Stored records
◆ ◆ ◆ ◆ ◆

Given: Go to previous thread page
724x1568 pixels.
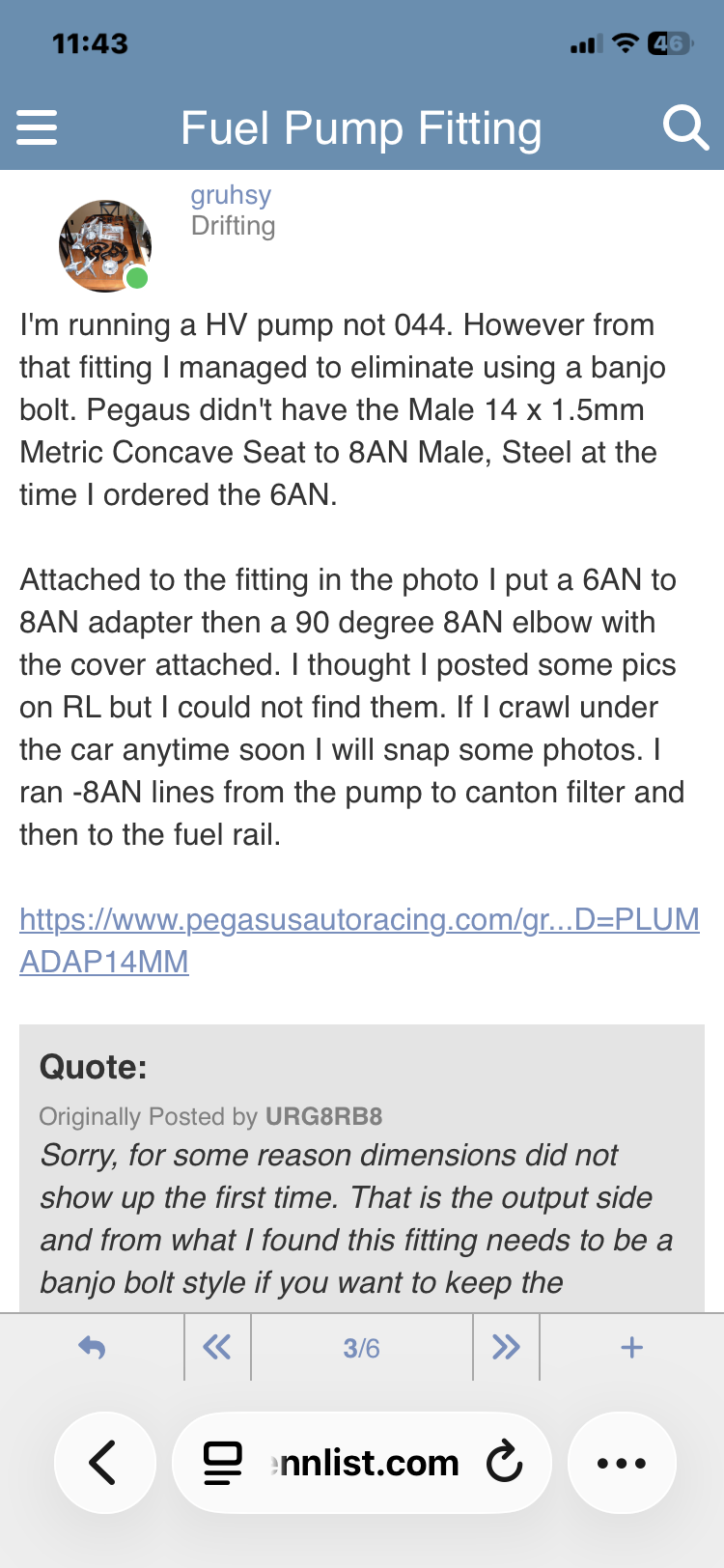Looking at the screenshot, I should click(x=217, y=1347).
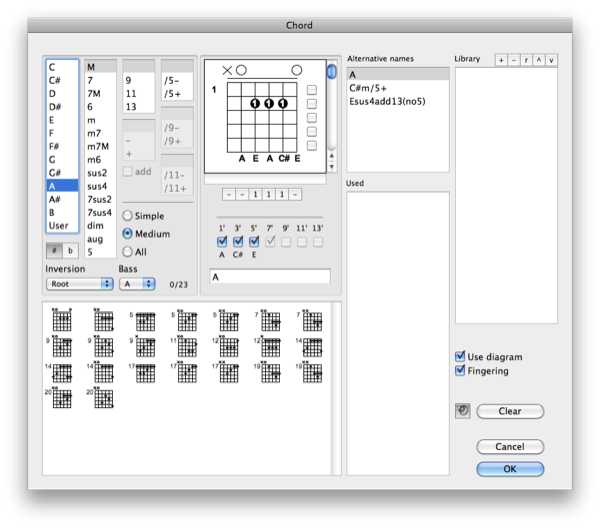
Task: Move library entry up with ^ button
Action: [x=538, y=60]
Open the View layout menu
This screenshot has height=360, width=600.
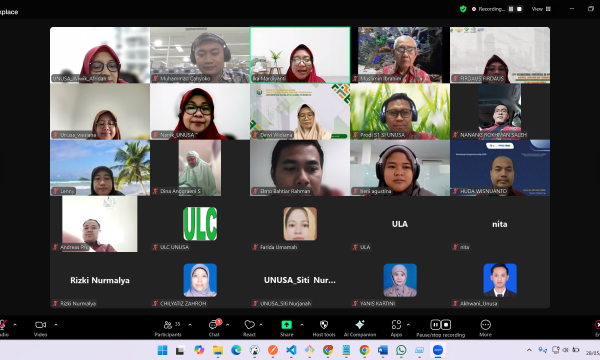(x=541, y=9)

◆ ◆ ◆ ◆ ◆

- AIM OF THE EXERCISE -
Before copying the data, remove the pictures. Then repeat the rest exactly.

- COMPLETED EXERCISE -
Given: Go to previous thread page
724x1568 pixels.
Looking at the screenshot, I should click(x=217, y=1347).
Task: Move library entry up with ^ button
Action: [x=538, y=60]
Open the View layout menu
This screenshot has height=360, width=600.
(x=541, y=9)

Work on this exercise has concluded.